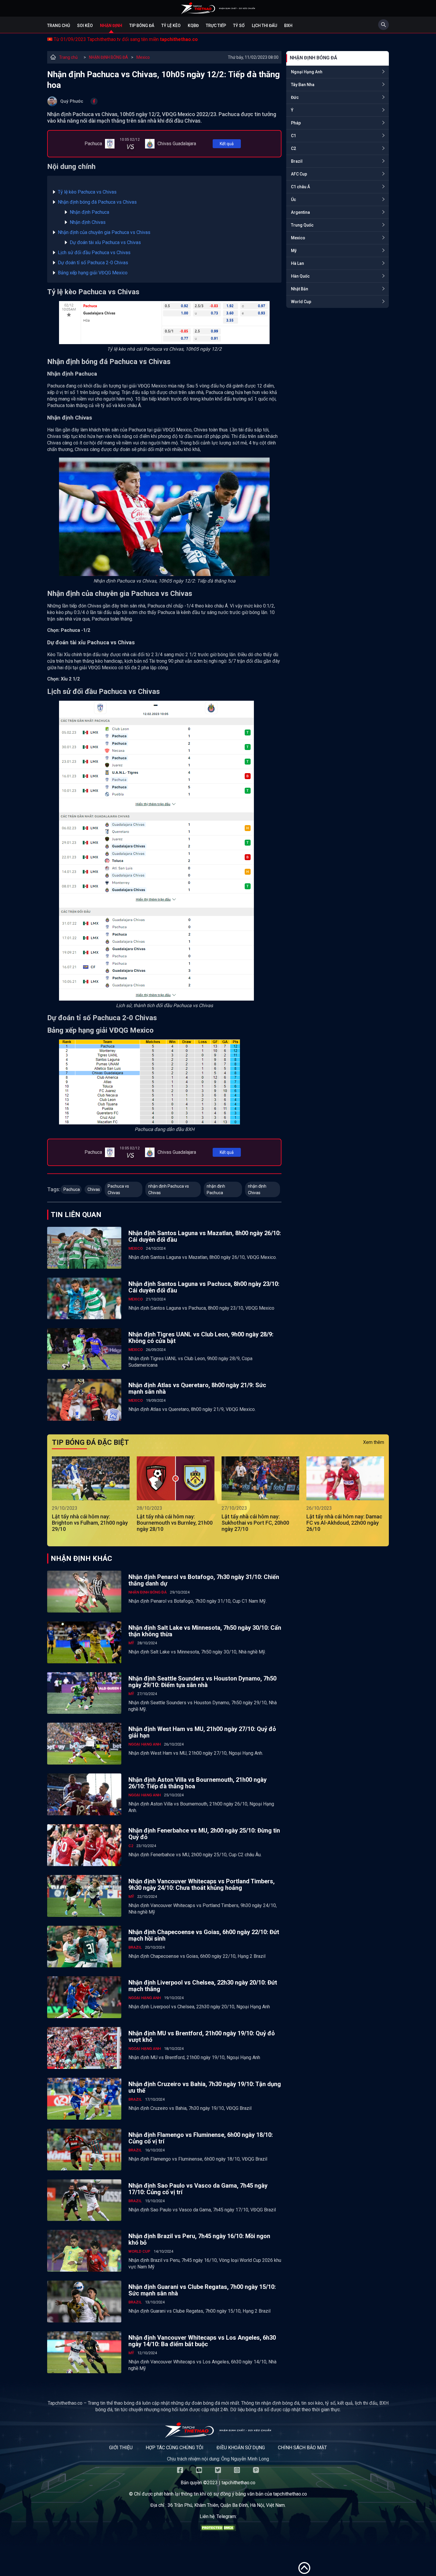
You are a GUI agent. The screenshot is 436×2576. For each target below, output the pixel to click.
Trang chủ (58, 25)
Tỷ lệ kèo (171, 25)
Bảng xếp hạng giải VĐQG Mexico (93, 273)
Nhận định (111, 25)
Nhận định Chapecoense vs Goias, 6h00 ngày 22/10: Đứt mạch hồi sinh (203, 1935)
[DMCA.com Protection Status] (218, 2529)
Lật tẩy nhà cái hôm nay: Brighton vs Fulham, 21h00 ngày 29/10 (90, 1522)
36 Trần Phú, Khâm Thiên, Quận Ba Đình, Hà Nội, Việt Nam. (227, 2505)
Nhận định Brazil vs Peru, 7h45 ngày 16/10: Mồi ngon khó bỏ (199, 2239)
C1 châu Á (300, 186)
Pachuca (71, 1189)
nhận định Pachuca (216, 1189)
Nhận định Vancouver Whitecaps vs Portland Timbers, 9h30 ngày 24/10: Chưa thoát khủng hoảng (201, 1884)
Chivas (93, 1189)
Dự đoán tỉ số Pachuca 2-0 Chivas (93, 262)
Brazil (297, 161)
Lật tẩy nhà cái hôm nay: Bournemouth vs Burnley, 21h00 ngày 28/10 (175, 1522)
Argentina (300, 212)
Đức (295, 97)
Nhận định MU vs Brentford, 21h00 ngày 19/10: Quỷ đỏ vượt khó (201, 2036)
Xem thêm (373, 1442)
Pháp (296, 123)
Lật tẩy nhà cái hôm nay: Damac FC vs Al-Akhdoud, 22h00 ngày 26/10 (344, 1522)
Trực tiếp (216, 25)
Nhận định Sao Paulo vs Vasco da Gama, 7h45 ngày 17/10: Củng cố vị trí (198, 2189)
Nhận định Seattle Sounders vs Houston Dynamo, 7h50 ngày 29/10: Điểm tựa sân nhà (202, 1682)
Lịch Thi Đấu (264, 25)
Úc (293, 199)
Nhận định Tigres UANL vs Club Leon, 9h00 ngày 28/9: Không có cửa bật (200, 1337)
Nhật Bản (299, 289)
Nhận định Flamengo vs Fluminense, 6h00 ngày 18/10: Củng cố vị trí (200, 2138)
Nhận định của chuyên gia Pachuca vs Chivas (104, 232)
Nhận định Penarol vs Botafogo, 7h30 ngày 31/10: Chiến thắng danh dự (203, 1580)
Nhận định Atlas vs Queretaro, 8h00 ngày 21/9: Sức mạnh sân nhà (197, 1388)
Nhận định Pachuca (90, 212)
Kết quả (227, 143)
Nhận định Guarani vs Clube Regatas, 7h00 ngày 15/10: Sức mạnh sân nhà (202, 2290)
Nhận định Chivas (88, 222)
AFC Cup (299, 174)
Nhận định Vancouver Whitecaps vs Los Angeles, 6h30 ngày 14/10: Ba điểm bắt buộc (202, 2341)
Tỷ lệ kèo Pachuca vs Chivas (87, 192)
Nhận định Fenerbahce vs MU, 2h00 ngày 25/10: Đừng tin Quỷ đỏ (204, 1834)
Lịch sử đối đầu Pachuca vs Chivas (94, 252)
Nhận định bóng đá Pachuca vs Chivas (97, 202)
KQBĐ (193, 25)
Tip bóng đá (141, 25)
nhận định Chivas (257, 1189)
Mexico (143, 57)
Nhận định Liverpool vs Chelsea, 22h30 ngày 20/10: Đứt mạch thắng (202, 1986)
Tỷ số (239, 25)
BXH (288, 25)
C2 (293, 148)
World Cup (301, 301)
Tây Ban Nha (302, 84)
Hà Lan (297, 263)
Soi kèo (85, 25)
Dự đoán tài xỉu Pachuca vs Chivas (105, 242)
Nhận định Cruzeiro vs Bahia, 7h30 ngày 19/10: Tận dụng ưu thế (204, 2087)
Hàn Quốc (300, 276)
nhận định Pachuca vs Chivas (168, 1189)
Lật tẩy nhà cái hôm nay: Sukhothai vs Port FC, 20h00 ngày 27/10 (255, 1522)
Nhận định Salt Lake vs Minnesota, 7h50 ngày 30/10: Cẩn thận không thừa (204, 1631)
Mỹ (294, 250)
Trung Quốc (302, 225)
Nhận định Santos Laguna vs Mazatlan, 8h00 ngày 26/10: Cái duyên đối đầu (204, 1236)
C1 (293, 135)
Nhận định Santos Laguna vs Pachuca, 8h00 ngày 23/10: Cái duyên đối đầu (203, 1287)
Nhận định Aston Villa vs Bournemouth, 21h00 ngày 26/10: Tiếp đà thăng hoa (197, 1783)
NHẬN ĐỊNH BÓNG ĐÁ (108, 57)
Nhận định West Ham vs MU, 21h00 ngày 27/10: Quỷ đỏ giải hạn (202, 1732)
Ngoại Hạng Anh (306, 71)
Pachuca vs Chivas (118, 1189)
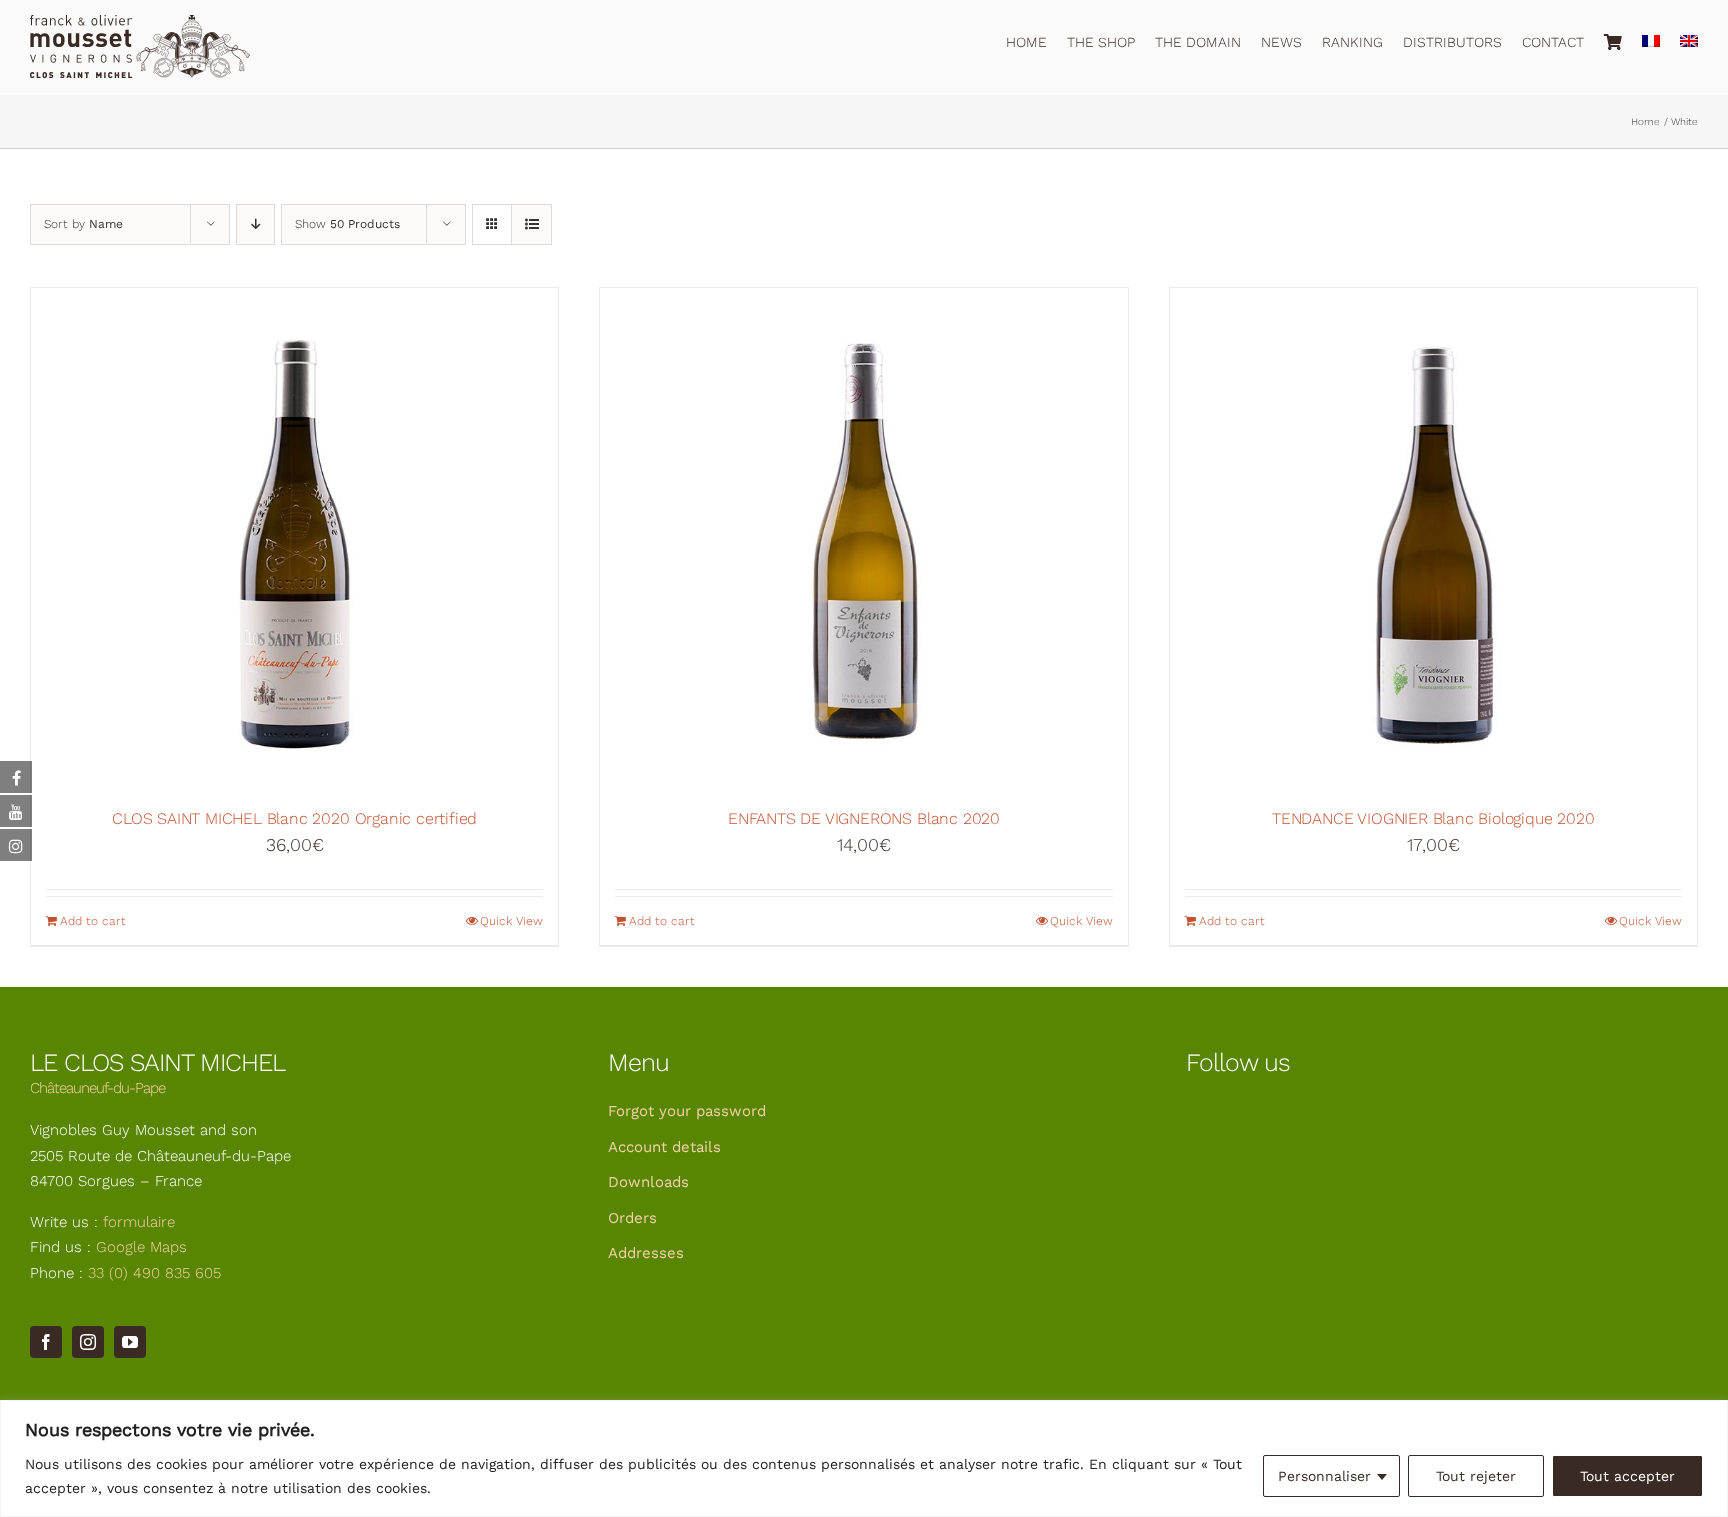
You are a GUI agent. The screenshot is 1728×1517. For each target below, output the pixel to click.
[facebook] (46, 1342)
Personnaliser (1324, 1476)
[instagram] (88, 1342)
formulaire (139, 1222)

◇ ◇ ◇ ◇ ◇ ◇ ◇

> **What you should do**: The reply should hold only the lines running from the top of the records to the line containing "Nhận định của", both included, copied exactly with no pictures.

> **Answer to the problem**:
You are a GUI agent. The screenshot is 436×2576. For each target below, output the pixel to click.
Trang chủ (58, 25)
Tỷ lệ kèo (171, 25)
Bảng xếp hạng giải VĐQG Mexico (93, 273)
Nhận định (111, 25)
Nhận định Chapecoense vs Goias, 6h00 ngày 22/10: Đứt mạch hồi sinh (203, 1935)
[DMCA.com Protection Status] (218, 2529)
Lật tẩy nhà cái hôm nay: Brighton vs Fulham, 21h00 ngày 29/10 (90, 1522)
36 Trần Phú, Khâm Thiên, Quận Ba Đình, Hà Nội, Việt Nam. (227, 2505)
Nhận định Brazil vs Peru, 7h45 ngày 16/10: Mồi ngon khó bỏ (199, 2239)
C1 châu Á (300, 186)
Pachuca (71, 1189)
nhận định Pachuca (216, 1189)
Nhận định Vancouver Whitecaps vs Portland Timbers, 9h30 ngày 24/10: Chưa thoát khủng hoảng (201, 1884)
Chivas (93, 1189)
Dự đoán tỉ số Pachuca 2-0 Chivas (93, 262)
Brazil (297, 161)
Lật tẩy nhà cái hôm nay: Bournemouth vs Burnley, 21h00 ngày 28/10 (175, 1522)
Argentina (300, 212)
Đức (295, 97)
Nhận định MU vs Brentford, 21h00 ngày 19/10: Quỷ đỏ vượt khó (201, 2036)
Xem thêm (373, 1442)
Pháp (296, 123)
Lật tẩy nhà cái hôm nay: Damac FC vs Al-Akhdoud, 22h00 ngày 26/10 (344, 1522)
Trực tiếp (216, 25)
Nhận định Sao Paulo vs Vasco da Gama, 7h45 ngày 17/10: Củng cố vị trí (198, 2189)
Nhận định Seattle Sounders vs Houston Dynamo, 7h50 ngày 29/10: Điểm tựa sân nhà (202, 1682)
Lịch Thi Đấu (264, 25)
Úc (293, 199)
Nhận định Tigres UANL vs Club Leon, 9h00 ngày 28/9: Không có cửa bật (200, 1337)
Nhật Bản (299, 289)
Nhận định Flamengo vs Fluminense, 6h00 ngày 18/10: Củng cố vị trí (200, 2138)
Nhận định của chuyên gia Pachuca vs Chivas (104, 232)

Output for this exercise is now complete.